▸ Aufgaben:
- a) Warum machte das Studium laut dem Textauszug die Stellung des Akademikers für Angehörige der unteren Schichten attraktiv? Antworte in ein bis drei Sätzen.
- b) Stimmen die folgenden Aussagen mit dem Textauszug überein? (i) Die Abiturientenprüfung wurde 1788 eingeführt. (ii) Die Studenten nannten die Soldaten „Pudel“. (iii) Leopold von Anhalt-Dessau war in Halle stationiert. Beantworte jede Aussage mit Ja oder Nein und zitiere die entscheidenden Worte des Textauszugs wörtlich.
- c) Gib bitte den Abschnitt des Textauszugs von „In dem Edikt“ bis „Studenten bitter nötig.“ wortgetreu aus.

▸ Vorliegender Textauszug:
Selbst vor der zuständigen Gerichtsbarkeit der Universitätsbehörden mit ihren eigenen Sicherheitsleuten, den als Pudel verspotteten Pedellen, fürchteten sich die Studenten längst nicht mehr. Nicht nur friedliche Spaziergänger wurden aus Launen heraus überfallen. Wenn es darauf ankam, schlugen sich die Jungakademiker auch mit Angehörigen der Stadtmilizen oder gar des Militärs, von den Studenten verächtlich Schnurrbärte genannt. Diese wurden, wenn es in der Stadt eine Garnison gab wie beispielweise in Halle, oft herbeigerufen, um dem Studententreiben Einhalt zu gebieten. Den Burschen galt nur noch für Recht, was sie selbst untereinander im Komment, dem eigenen Regelwerk ihrer Studentenverbindungen, festgelegt hatten. Der Soziologe Helmut Schelsky urteilt in seinem Standardwerk über die Entstehung der modernen Universitäten: »Man muss sich die Studentenschaft des 17. und 18. Jahrhunderts leider als eine Sammlung der ›Halbstarken‹ jener Zeit vorstellen.«8

Da es von diesen frühneuzeitlichen »Halbstarken« sehr viele gab, waren die Universitäten tendenziell überfüllt. Die erwähnten niedrigen Studentenzahlen waren bereits das Ergebnis zahlreicher Maßnahmen, die Ungeeignete vom Studium abhalten sollten. Die meisten Erstsemester kamen mit sehr geringer schulischer Vorbildung, oft nur mit einigen Lateinkenntnissen an die Hochschulen. Preußen erließ 1708, 1718 und 1733 Verordnungen, die Mindeststandards an Kenntnissen verlangten. Dabei ging es nicht zuletzt darum, ein gewisses Schnorrerwesen, das Universitäten gerade für Arme interessant gemacht hatte, einzudämmen. Stipendien und Freitische waren für manche wesentlich verlockender als die Aussicht auf akademische Bildung. Daneben konnte man sich als Student der Militärpflicht entziehen, was den Status des Akademikers für Angehörige der unteren Schichten zusätzlich attraktiv machte. Wer es allerdings allzu toll trieb, konnte trotzdem schneller unter die Soldaten kommen als gedacht. Fürst Leopold von Anhalt-Dessau, ein General Friedrichs des Großen, war in der Universitätsstadt Halle stationiert. Dort ließ der »Alte Dessauer«, wie er genannt wurde, die schlimmsten Ruhestörer verhaften und steckte sie zwangsweise als Rekruten in sein Regiment. Uns kommt das heute wie eine unsagbar drakonische Maßnahme aus schlimmsten Feudalzeiten vor, aber Schelsky schreibt dazu, wir müssten »in Würdigung der historischen Wahrheit wohl doch zugeben, dass diese da besser hingehörten als auf die Universität.«9

In dem Edikt von 1708 wird verlangt, nicht »jeglicher von niedrigem Stande« solle seine Kinder auf die Universitäten schicken, wenn sie dazu nicht geschickt seien und auf gemeine Kosten versorgt werden müssten. Besser sei es, wenn »solche unfähigen Köpfe bei Manufakturen, Handwerken, der Miliz oder dem Ackerbau« ihren Broterwerb suchten.10 Doch erst die Einführung der Abiturientenprüfung 1788 wies den Weg zu Verhältnissen, wie wir sie heute für selbstverständlich halten. In der Instruktion heißt es: »Alle von öffentlichen Schulen abgehenden Jünglinge sollen vorher auf der von ihnen besuchten Schule geprüft werden und ein detailliertes Zeugnis über ihre dabei befundene Reife oder Unreife erhalten.«11 Heute macht man sich ja gern über das Wort »Reifeprüfung« lustig, aber damals war eine Begutachtung der geistigen und seelischen Reife künftiger Studenten bitter nötig.

▸ Vorliegende Datensätze:
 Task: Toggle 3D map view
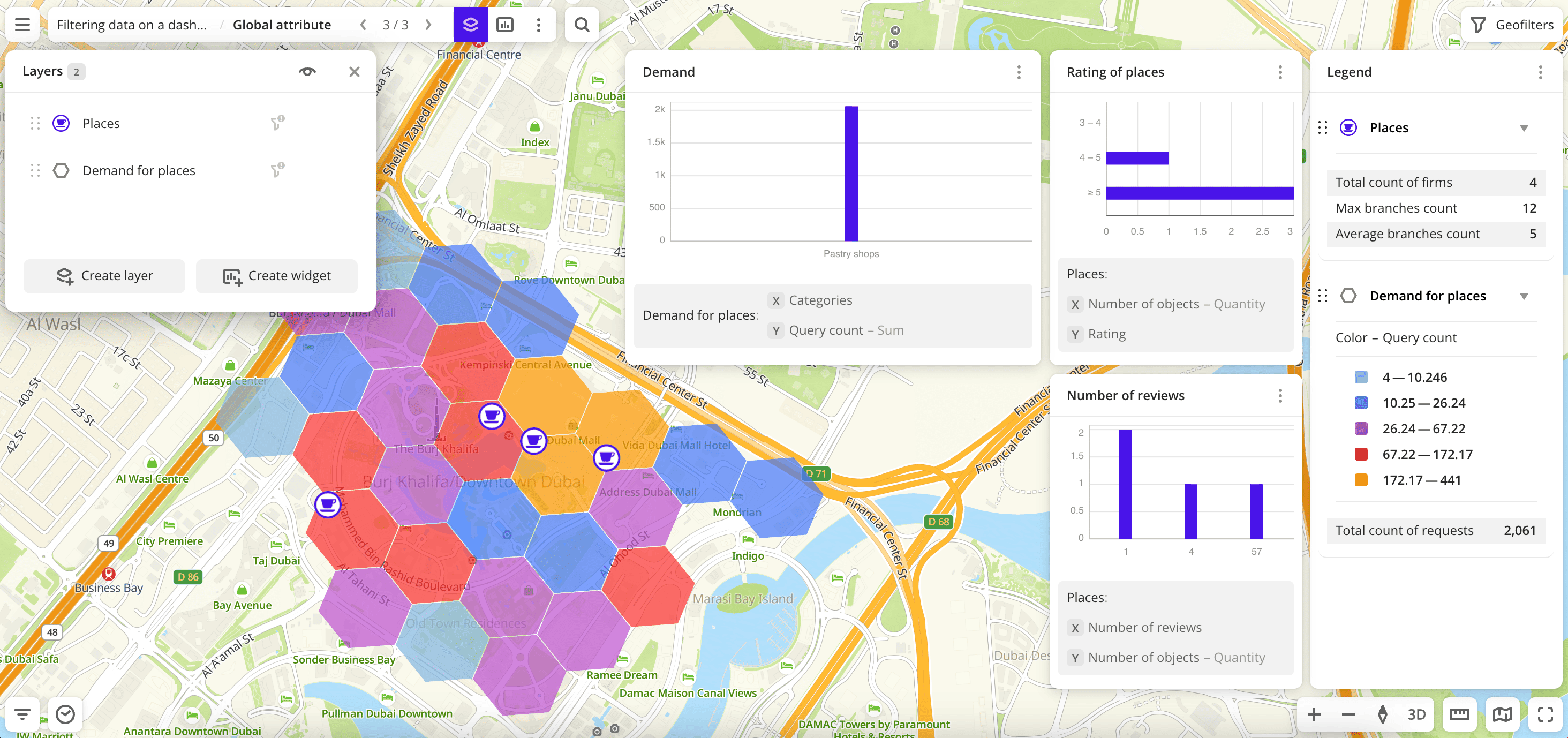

--

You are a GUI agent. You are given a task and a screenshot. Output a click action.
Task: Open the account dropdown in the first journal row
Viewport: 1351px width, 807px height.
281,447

---

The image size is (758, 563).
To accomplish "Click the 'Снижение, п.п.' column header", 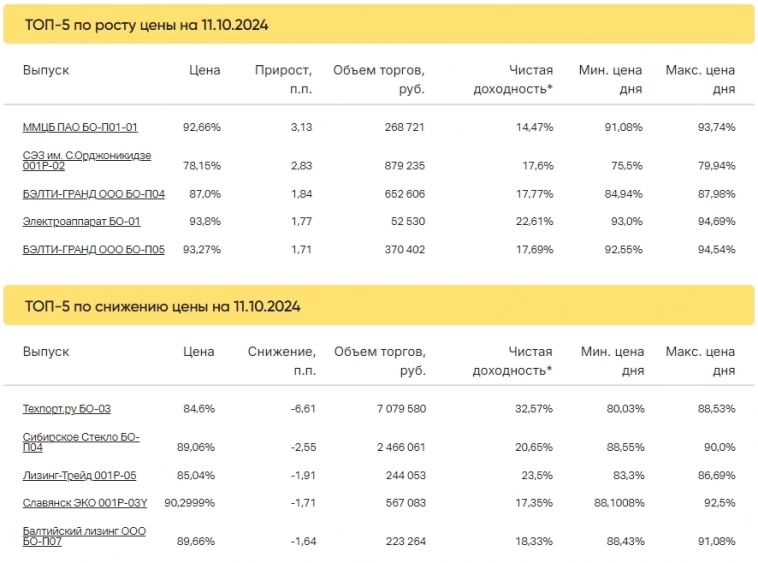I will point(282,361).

▸ Antworten pro Aufgabe:
- a) Stipendien und Freitische lockten manche mehr als die akademische Bildung selbst. Zusätzlich konnte man sich als Student der Militärpflicht entziehen.

- b)
(i) Ja: „erst die Einführung der Abiturientenprüfung 1788“
(ii) Nein: „von den Studenten verächtlich Schnurrbärte genannt“
(iii) Ja: „war in der Universitätsstadt Halle stationiert“

- c)
In dem Edikt von 1708 wird verlangt, nicht »jeglicher von niedrigem Stande« solle seine Kinder auf die Universitäten schicken, wenn sie dazu nicht geschickt seien und auf gemeine Kosten versorgt werden müssten. Besser sei es, wenn »solche unfähigen Köpfe bei Manufakturen, Handwerken, der Miliz oder dem Ackerbau« ihren Broterwerb suchten.10 Doch erst die Einführung der Abiturientenprüfung 1788 wies den Weg zu Verhältnissen, wie wir sie heute für selbstverständlich halten. In der Instruktion heißt es: »Alle von öffentlichen Schulen abgehenden Jünglinge sollen vorher auf der von ihnen besuchten Schule geprüft werden und ein detailliertes Zeugnis über ihre dabei befundene Reife oder Unreife erhalten.«11 Heute macht man sich ja gern über das Wort »Reifeprüfung« lustig, aber damals war eine Begutachtung der geistigen und seelischen Reife künftiger Studenten bitter nötig.